= Jaraguay volcanic field =

Volcanic field in Baja California, Mexico

Jaraguay volcanic field is a volcanic field in northern Baja California, Mexico.

Jaraguay volcanic field is part of a chain of volcanic fields that formed on the Baja California peninsula after subduction of the Pacific Plate beneath it ceased. Starting from the north they are San Quintín, Jaraguay, San Borja, Santa Clara, San Ignacio–San José de Gracia, Santa Rosalía and La Purísima (volcano) volcanic fields.

The field consists of cinder cones and lava flows. The lavas cover a surface area of 2200 km2 and tend to have thicknesses 5–35 m. Many of these were erupted from fissures with no clear vents. Cinder cones have average heights of 720 m above basis. There is some geographical differentiation with the largest cones found on the western side and the cones concentrated on the easternmost edge. A flat lava plateau also makes up the field. Approximately 214 vents were counted in 2013. Many of these vents are elongated in north-south direction, with a slight NNW-SSE slant.

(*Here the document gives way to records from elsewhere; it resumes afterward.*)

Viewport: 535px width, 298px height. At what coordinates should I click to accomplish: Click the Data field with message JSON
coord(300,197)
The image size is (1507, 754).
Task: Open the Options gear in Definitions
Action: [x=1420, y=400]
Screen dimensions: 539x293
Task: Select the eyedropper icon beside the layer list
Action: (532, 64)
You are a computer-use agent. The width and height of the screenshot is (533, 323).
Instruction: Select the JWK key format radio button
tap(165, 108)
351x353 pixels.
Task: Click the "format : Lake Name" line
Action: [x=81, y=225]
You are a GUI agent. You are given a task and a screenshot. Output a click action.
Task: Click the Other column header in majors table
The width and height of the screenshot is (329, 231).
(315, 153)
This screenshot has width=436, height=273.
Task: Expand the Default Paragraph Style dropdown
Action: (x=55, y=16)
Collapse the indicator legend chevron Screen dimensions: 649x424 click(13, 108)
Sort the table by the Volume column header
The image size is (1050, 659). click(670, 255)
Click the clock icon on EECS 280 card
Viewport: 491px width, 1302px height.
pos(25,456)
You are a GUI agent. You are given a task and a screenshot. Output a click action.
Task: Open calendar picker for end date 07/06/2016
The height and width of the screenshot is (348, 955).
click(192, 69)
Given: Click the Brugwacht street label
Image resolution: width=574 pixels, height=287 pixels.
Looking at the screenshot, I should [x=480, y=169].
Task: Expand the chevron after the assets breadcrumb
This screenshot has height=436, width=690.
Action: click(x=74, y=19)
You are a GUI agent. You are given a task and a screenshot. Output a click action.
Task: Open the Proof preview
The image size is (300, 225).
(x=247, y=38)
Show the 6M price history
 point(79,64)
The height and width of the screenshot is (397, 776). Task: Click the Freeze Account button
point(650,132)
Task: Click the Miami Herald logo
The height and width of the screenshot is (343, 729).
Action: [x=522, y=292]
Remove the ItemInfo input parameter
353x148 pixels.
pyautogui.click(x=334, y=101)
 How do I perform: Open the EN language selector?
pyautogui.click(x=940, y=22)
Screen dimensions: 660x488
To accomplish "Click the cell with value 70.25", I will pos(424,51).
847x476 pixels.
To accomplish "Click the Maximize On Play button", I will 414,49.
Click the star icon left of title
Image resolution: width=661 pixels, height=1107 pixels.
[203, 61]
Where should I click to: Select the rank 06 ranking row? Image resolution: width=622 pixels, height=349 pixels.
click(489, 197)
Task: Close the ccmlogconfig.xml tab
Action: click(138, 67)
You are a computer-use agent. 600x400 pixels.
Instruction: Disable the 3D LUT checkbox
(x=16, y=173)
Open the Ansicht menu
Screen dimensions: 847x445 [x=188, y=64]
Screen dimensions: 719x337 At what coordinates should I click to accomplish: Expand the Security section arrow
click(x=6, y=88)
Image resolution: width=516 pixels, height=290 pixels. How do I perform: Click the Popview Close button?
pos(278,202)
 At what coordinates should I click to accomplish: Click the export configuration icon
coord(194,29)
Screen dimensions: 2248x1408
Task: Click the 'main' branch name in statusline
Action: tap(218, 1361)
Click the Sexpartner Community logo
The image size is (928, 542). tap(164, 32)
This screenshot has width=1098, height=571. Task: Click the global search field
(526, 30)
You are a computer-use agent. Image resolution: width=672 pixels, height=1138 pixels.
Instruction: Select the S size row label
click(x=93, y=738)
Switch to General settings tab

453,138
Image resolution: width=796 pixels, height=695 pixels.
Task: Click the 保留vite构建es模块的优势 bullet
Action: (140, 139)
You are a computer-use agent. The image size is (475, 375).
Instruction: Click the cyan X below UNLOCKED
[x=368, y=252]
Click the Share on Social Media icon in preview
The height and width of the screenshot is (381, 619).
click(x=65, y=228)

Rocks erupted in the field range from magnesium-rich basalt to basaltic andesite, and define a calc-alkaline suite. These magnesium rich lavas have been named "bajaites". Late Miocene adakites are also found in Jaraguay. These melts probably form from dehydration melting of the mantle modified by the previous subduction of the Farallon plate; another older theory attributed their formation to the attempted subduction of a spreading ridge. The basement of the field is formed by Mesozoic sedimentary sequences with Cretaceous intrusions and Tertiary volcanic rocks.

Activity may be of Holocene age; some flows appear to be more recent than lava flows from San Quintín Volcanic Field which overlie 5,000-6,000-year-old deposits. Other than that, potassium-argon dating indicates effusive activity between 20 and 14 million years ago with a peak between 12.2 and 3.9 million years ago.